Mezhep holiganlığı üzerine olan alıntılanan metinde "Yezit, babadan devraldığı" ifadesinden başlayıp "kadar ileri gitti." ifadesi de dahil olmak üzere o ifadeye kadar uzanan kısmı harfi harfine yaz.

━━ Alıntılanan metin ━━

Müslüman kanına susamış mezhepçı holıganlar./MEVLÜT HÖNÜL
İster Şia ister Sünni olsun, Ortadoğu’da savaşan hemen her örgüt, tekfirci bir yaklaşımla birbirlerini mürted ilan edip karşılıklı olarak katliamlarını ara vermeden sürdürüyorlar.
Irak ve Suriye’de yaşanan katliamları daha iyi anlamak adına bu tür oluşumların kökeni nerden geliyor ona bakmalıyız. Mezhepli olmak ile mezhep holiganlığını birbirinden ayırmak gerektiğini ise başından söylemeliyim.
Muaviye ile başlayan, saltanata dayalı Arapçı ideoloji, bugün var olan yapılanmaların işleyiş biçimini ilk olarak uygulayan siyasî harekettir.
Kendi saltanat anlayışını hâkim kılma adına, valilerine gönderdiği emirnamelerde, İmam Ali’ye hutbelerde lanet okunmasını rutin hale getiren, daha sonra buna karşı duran herkesi katleden anlayış, kendisinden sonra yeryüzü zalimlerinin ağababası konumunda olacak olan Yezit’e zemin hazırlamıştır.
Yezit, babadan devraldığı zalimane anlayış ile terör estirdi. İmam Hüseyin ve yarenlerini hunharca şehit ederek bugünkü sürecin altyapısını hazırladı. Daha sonrasında Medine’ye atadığı valiyi reddeden halkın üzerine on iki bin kişilik bir ordu ile saldırdı. On bine yakın insanı katleden, Kâbe’yi taşa tutan, haram aylarda savaşacak kadar ileri gitti.
Emevi anlayışından uzak davranmayan bir başka güç, Abbasi devletini ortaya çıkardı. Şam’ı işgal ile başlayan ve aynı mantık ile elli bine yakın insanı katletti. Emevi hanedanlarının mezarlarını açtı, kemikleri çıkarıp yaktı, küllerini savurdu. Savaş esnasında öldürülenlerin cesetlerini iplerle bağlayarak sokaklarda teşhir etti, ölüleri hayvanlara parçalattı.

━━━
━━ Gösterilen veriler ━━

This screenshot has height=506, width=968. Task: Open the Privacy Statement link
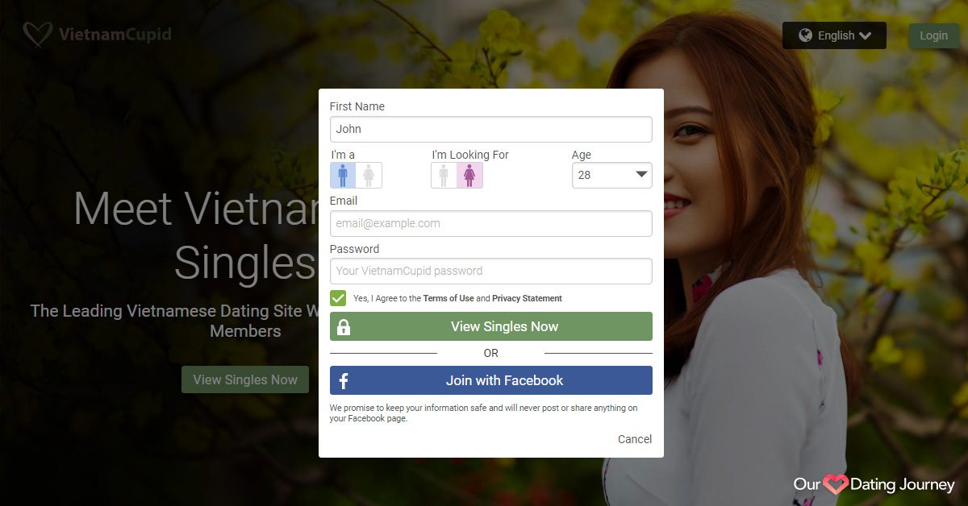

━━━

• _Çıktı_:
Yezit, babadan devraldığı zalimane anlayış ile terör estirdi. İmam Hüseyin ve yarenlerini hunharca şehit ederek bugünkü sürecin altyapısını hazırladı. Daha sonrasında Medine’ye atadığı valiyi reddeden halkın üzerine on iki bin kişilik bir ordu ile saldırdı. On bine yakın insanı katleden, Kâbe’yi taşa tutan, haram aylarda savaşacak kadar ileri gitti.